**YOUR OBJECTIVE**
Echo the data word for word, covering the stretch from the line containing "Screen dimensions: 1024x388" through the end of the data, both ends included. Leave the pictures out of your answer.

**INPUT RECORDS**
--- Start ---

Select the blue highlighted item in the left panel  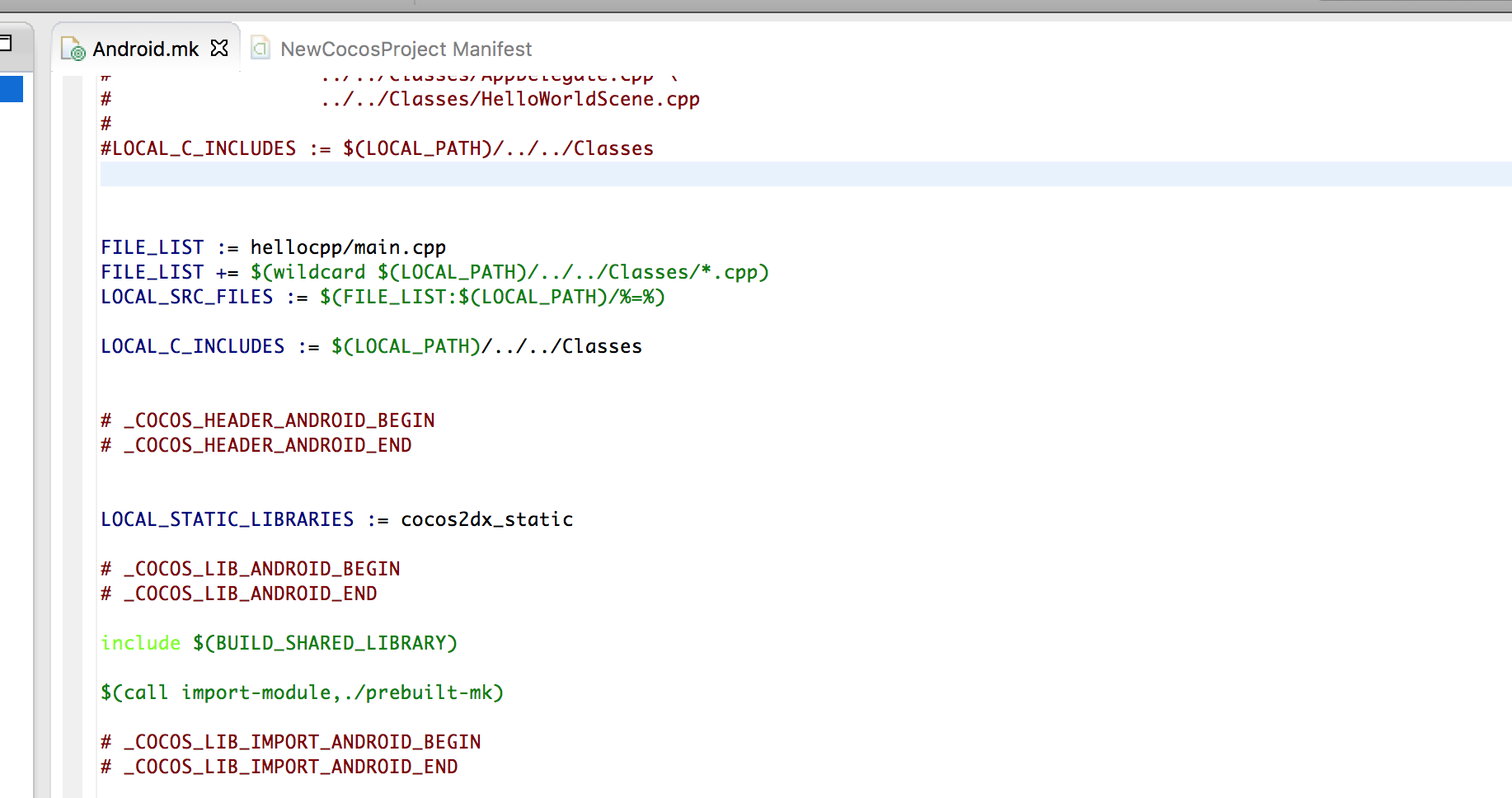click(x=11, y=89)
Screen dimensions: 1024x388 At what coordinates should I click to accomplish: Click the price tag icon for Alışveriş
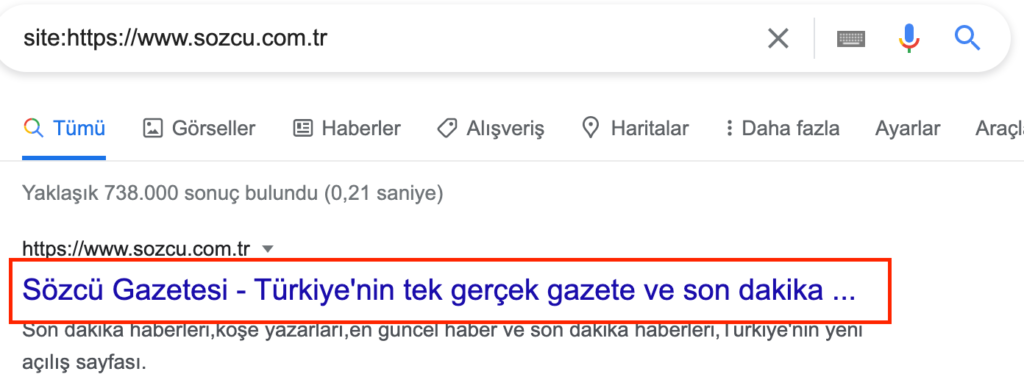point(447,128)
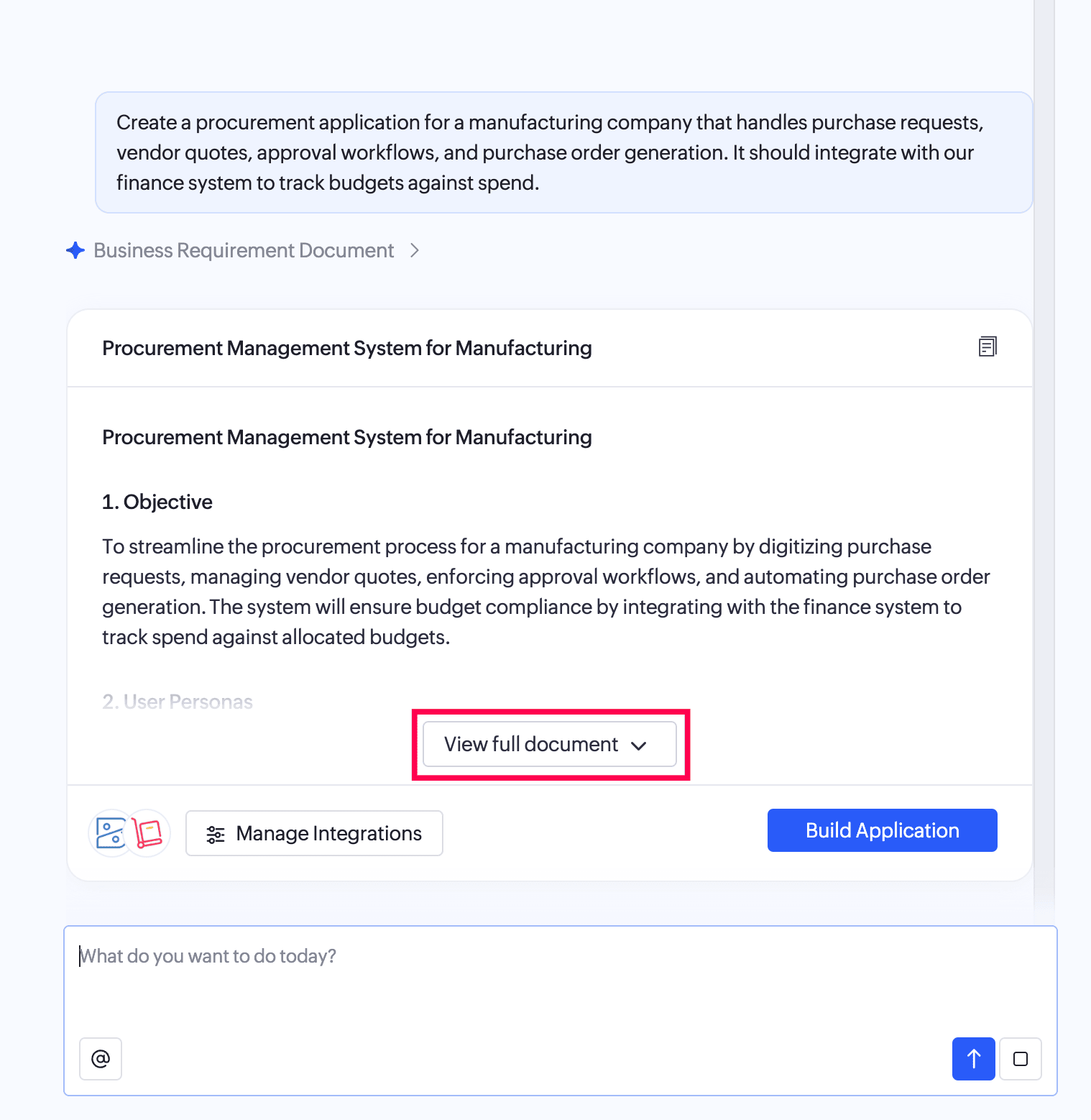Send message with up arrow button
The width and height of the screenshot is (1091, 1120).
coord(974,1059)
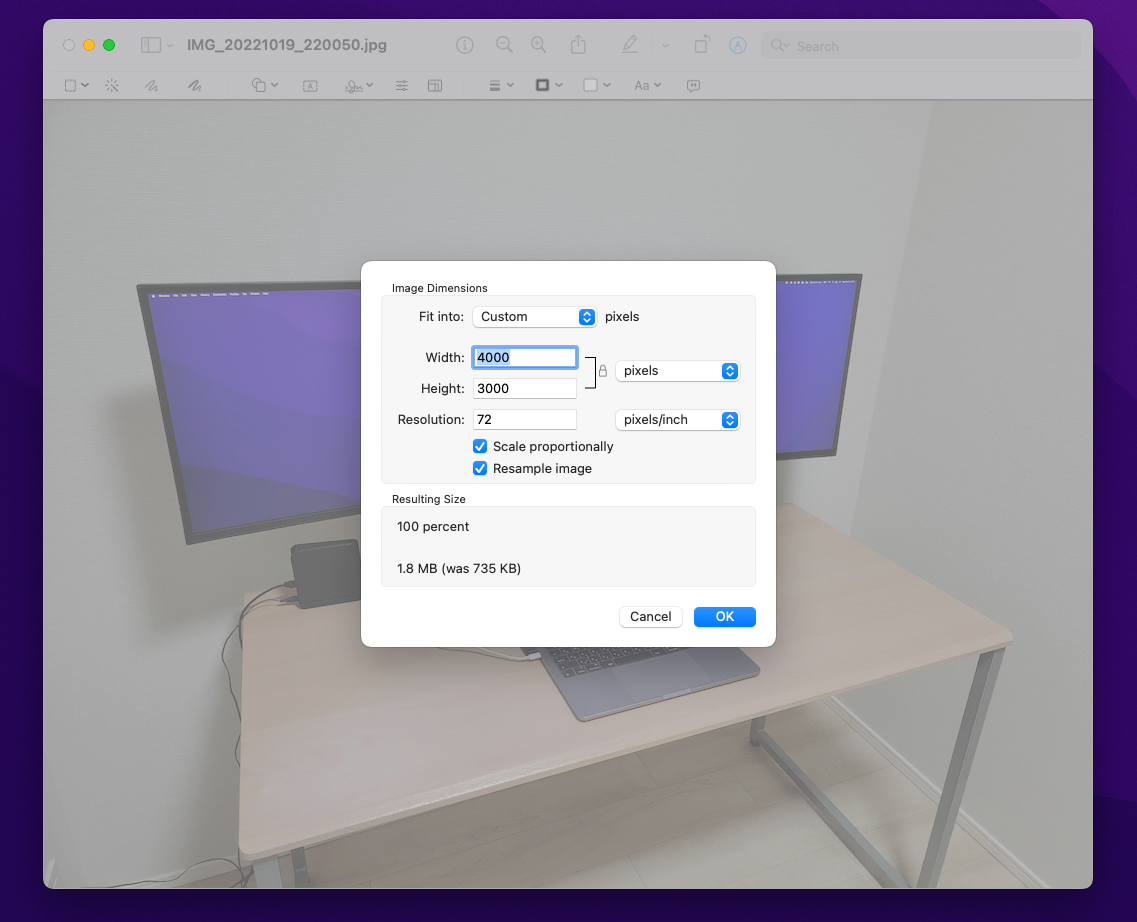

--- End ---

**REPLY**
Screen dimensions: 1024x388 At what coordinates should I click to accomplish: Click the price tag icon for Alışveriş
point(447,128)
Send message with up arrow button
The width and height of the screenshot is (1091, 1120).
coord(974,1059)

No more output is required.